Provided information:
---

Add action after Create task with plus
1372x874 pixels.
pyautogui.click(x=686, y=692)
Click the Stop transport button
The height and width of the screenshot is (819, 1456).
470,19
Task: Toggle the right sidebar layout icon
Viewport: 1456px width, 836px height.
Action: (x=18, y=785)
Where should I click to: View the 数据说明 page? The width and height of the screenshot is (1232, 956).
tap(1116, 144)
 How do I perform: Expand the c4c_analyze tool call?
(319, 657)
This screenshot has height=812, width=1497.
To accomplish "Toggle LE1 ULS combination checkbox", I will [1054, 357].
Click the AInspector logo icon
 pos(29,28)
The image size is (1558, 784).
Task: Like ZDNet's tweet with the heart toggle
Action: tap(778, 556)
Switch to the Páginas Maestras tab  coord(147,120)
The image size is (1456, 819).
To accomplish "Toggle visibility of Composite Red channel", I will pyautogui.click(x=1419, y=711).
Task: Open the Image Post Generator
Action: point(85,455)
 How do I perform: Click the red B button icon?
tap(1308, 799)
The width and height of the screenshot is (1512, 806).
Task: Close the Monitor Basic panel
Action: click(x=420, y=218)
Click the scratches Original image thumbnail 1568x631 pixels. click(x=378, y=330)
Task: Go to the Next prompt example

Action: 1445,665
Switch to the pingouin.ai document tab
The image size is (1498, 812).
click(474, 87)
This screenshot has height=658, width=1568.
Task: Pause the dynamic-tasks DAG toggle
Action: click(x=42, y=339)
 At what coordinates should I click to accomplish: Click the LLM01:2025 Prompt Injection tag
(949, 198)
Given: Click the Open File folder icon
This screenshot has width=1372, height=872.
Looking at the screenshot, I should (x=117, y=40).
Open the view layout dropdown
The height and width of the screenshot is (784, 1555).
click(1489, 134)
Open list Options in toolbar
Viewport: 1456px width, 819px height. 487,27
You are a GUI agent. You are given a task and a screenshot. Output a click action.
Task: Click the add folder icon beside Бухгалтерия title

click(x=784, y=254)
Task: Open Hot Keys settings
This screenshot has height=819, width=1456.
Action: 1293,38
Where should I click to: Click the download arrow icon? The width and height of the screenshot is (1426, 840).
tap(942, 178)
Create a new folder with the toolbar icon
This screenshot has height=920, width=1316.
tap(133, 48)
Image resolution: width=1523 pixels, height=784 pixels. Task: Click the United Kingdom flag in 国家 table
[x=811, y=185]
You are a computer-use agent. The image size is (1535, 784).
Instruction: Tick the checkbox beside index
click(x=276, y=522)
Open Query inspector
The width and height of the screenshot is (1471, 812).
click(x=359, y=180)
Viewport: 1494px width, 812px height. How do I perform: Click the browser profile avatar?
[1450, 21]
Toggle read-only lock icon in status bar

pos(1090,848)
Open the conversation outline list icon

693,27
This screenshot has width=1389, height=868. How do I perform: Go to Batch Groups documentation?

---

Exercise prompt:
Every line holding the word "Switch" should be copied out of the material.

Answer space:
Switch to the Páginas Maestras tab  coord(147,120)
Switch to the pingouin.ai document tab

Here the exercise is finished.